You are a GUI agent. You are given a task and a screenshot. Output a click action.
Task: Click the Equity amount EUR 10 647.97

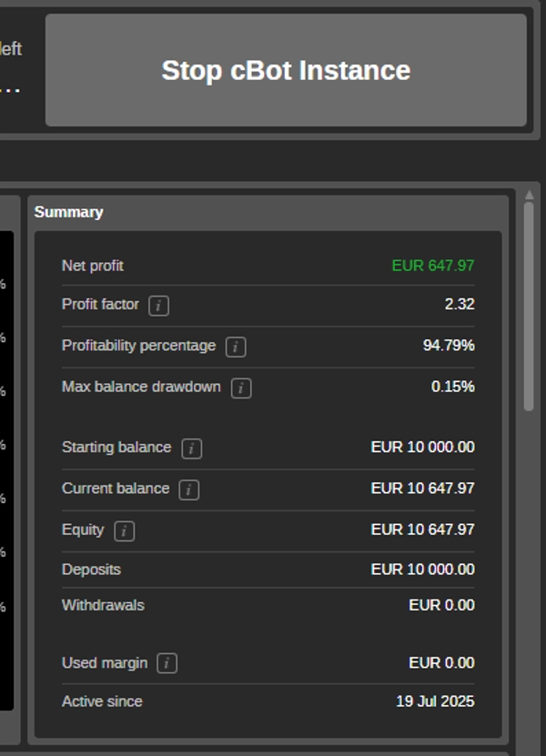[422, 529]
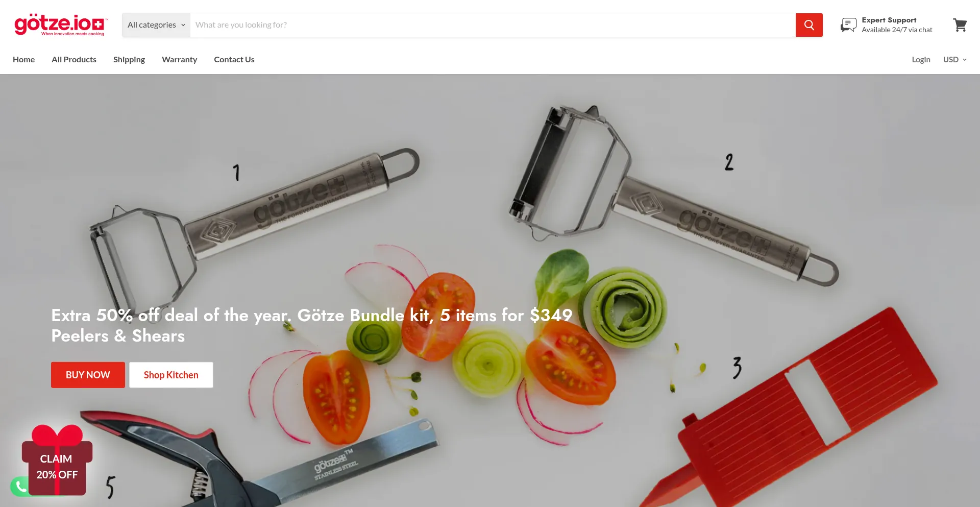Open the Shipping page link
The width and height of the screenshot is (980, 507).
[129, 60]
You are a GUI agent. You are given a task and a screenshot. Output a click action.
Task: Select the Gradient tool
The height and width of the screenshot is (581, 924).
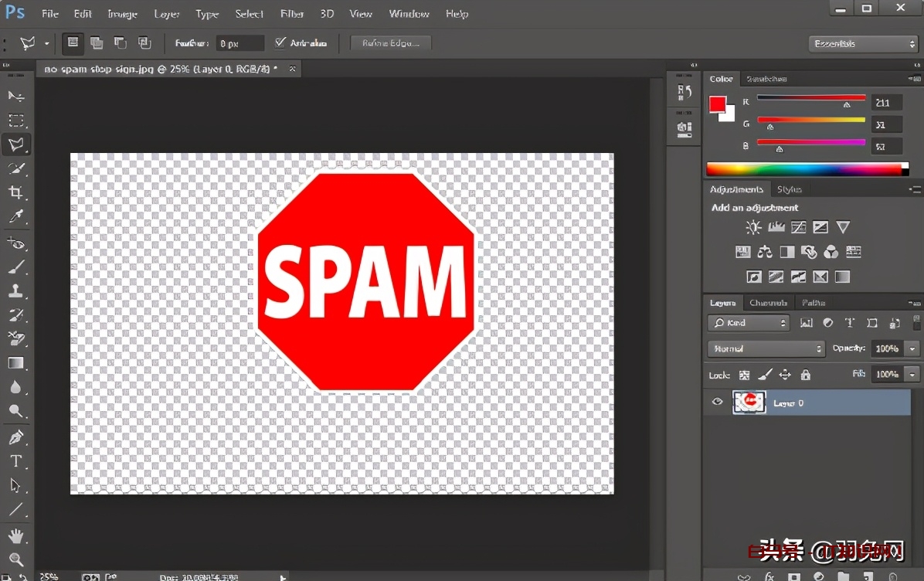click(x=15, y=363)
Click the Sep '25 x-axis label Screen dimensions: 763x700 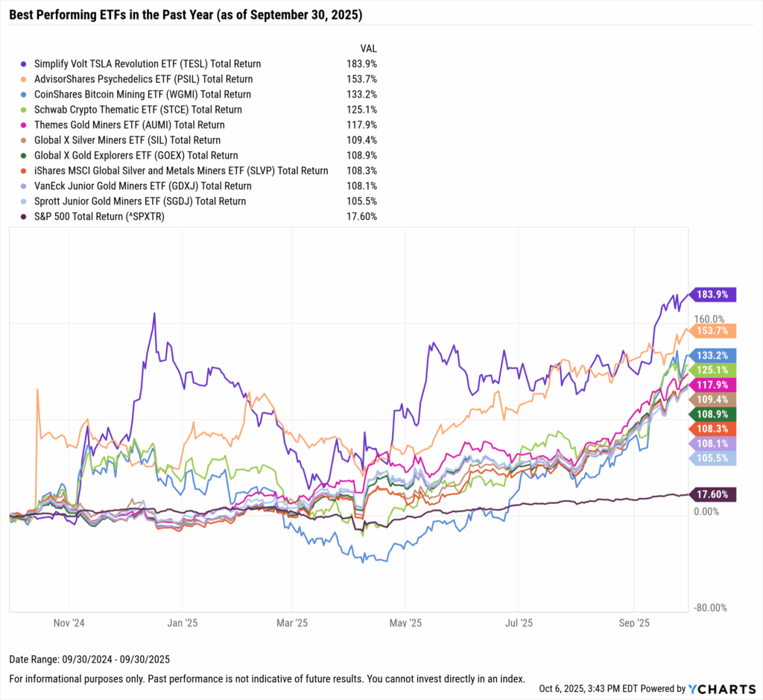pyautogui.click(x=635, y=622)
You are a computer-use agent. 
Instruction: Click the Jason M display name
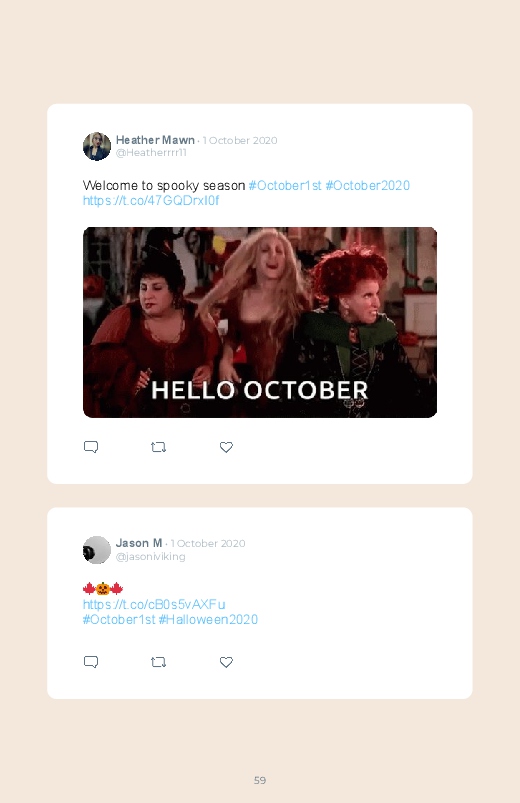point(139,543)
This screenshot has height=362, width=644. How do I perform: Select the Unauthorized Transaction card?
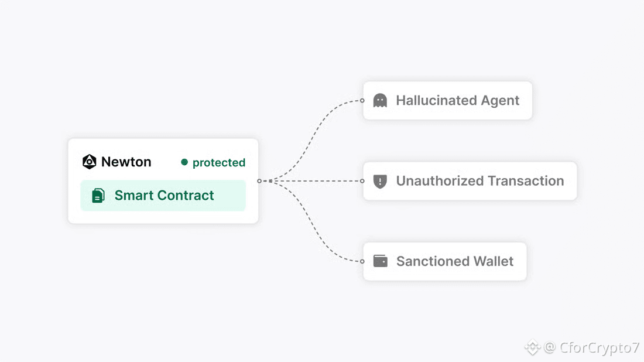(x=470, y=181)
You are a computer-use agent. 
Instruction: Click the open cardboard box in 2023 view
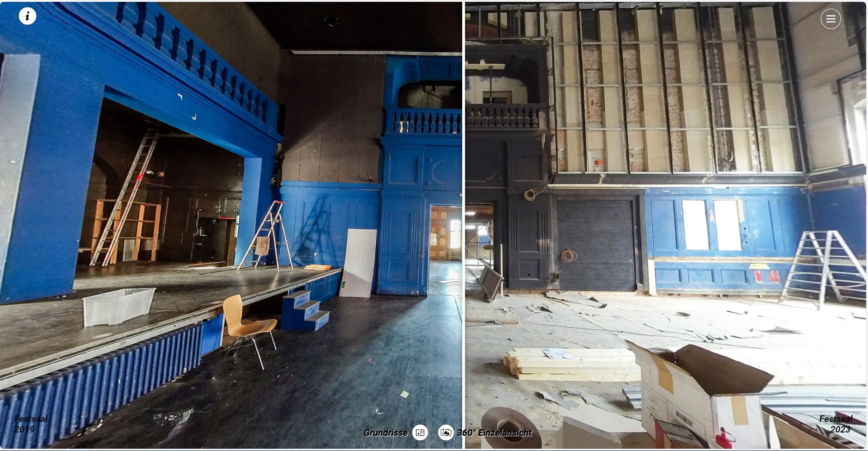click(x=699, y=389)
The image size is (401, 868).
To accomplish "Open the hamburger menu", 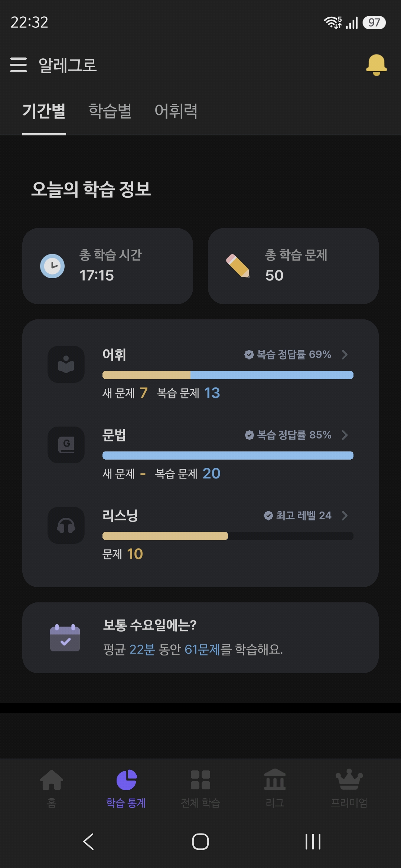I will pos(19,65).
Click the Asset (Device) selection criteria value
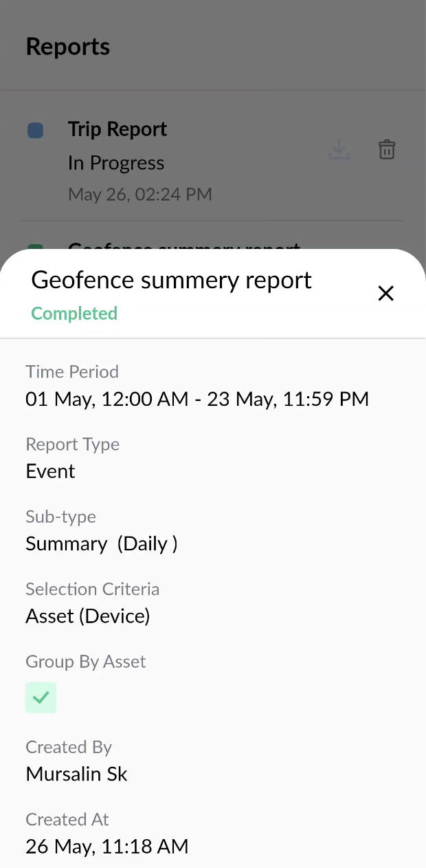The height and width of the screenshot is (868, 426). coord(88,616)
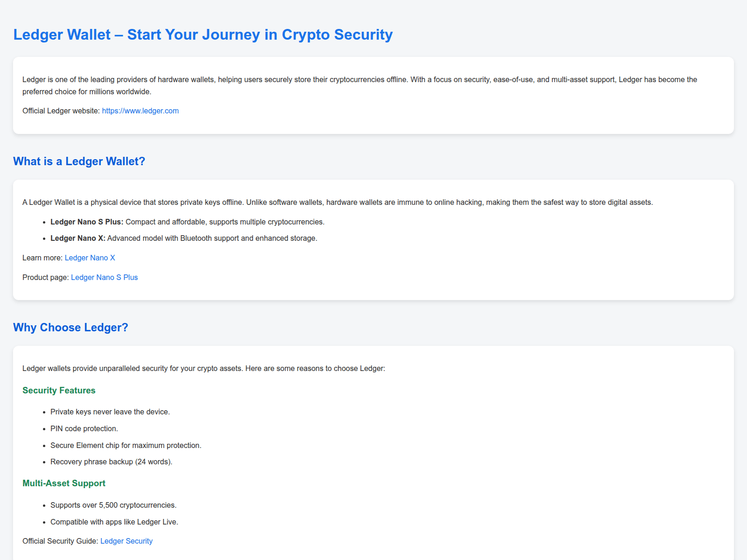Click the "Private keys never leave the device" item
The width and height of the screenshot is (747, 560).
pyautogui.click(x=110, y=412)
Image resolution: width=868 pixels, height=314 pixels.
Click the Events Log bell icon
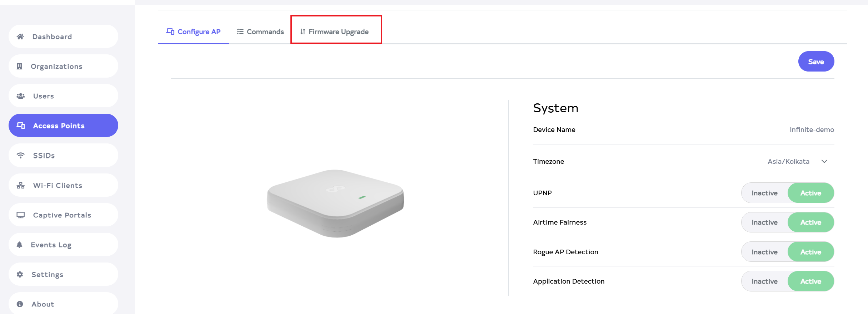(x=20, y=245)
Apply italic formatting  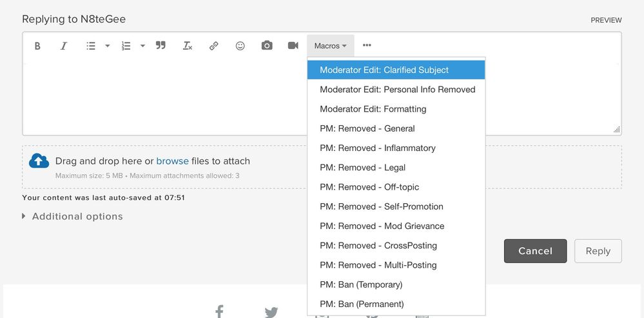tap(64, 46)
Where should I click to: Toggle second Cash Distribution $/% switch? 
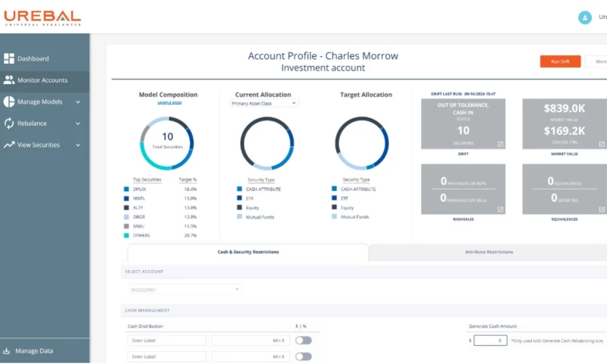click(304, 356)
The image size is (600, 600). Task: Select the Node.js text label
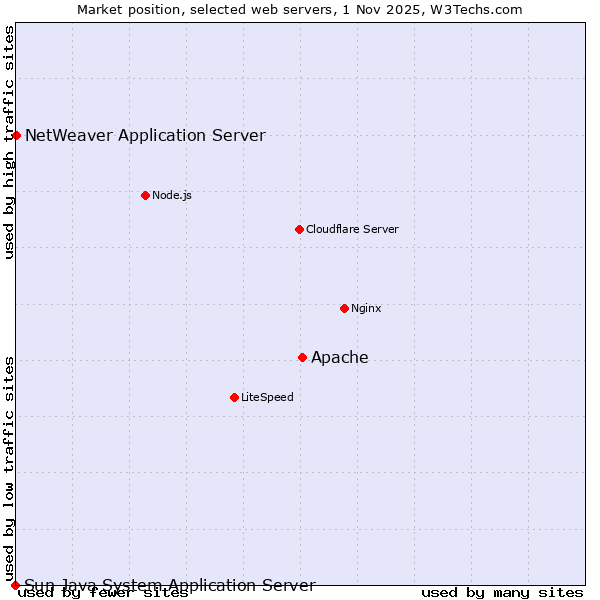coord(172,195)
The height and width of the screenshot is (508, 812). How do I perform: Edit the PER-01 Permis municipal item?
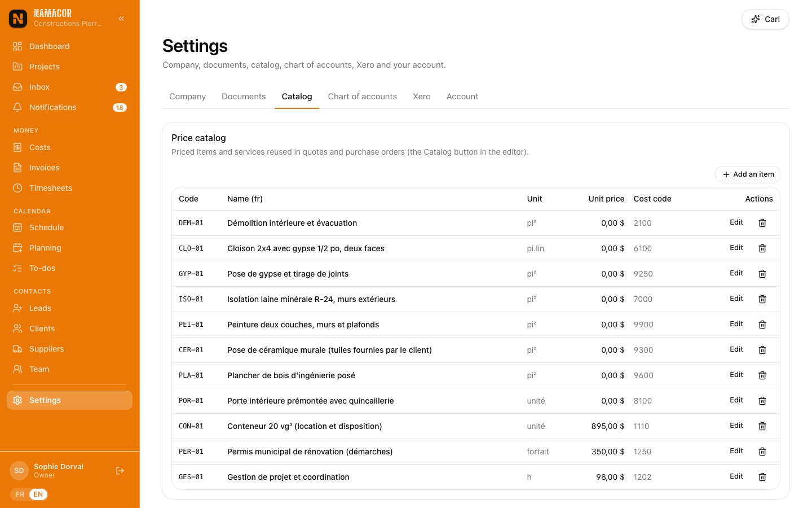pyautogui.click(x=736, y=451)
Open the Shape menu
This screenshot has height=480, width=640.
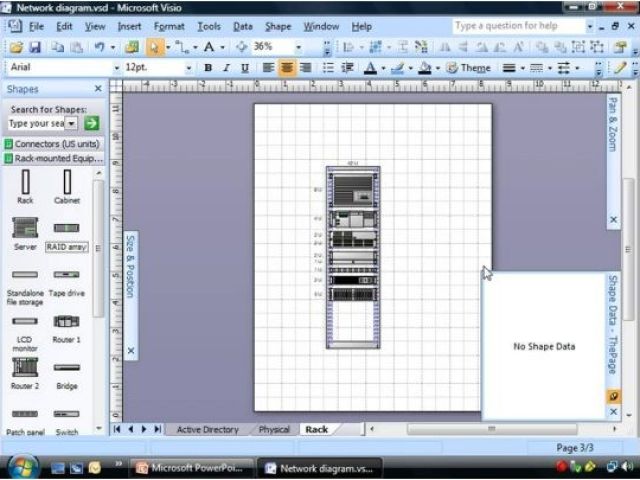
################
> Aim of the task: Every line from the one bearing "Open the Shape menu" through the end of the data above must be output exactly, and no picture may appear.

> Reply:
Open the Shape menu
This screenshot has height=480, width=640.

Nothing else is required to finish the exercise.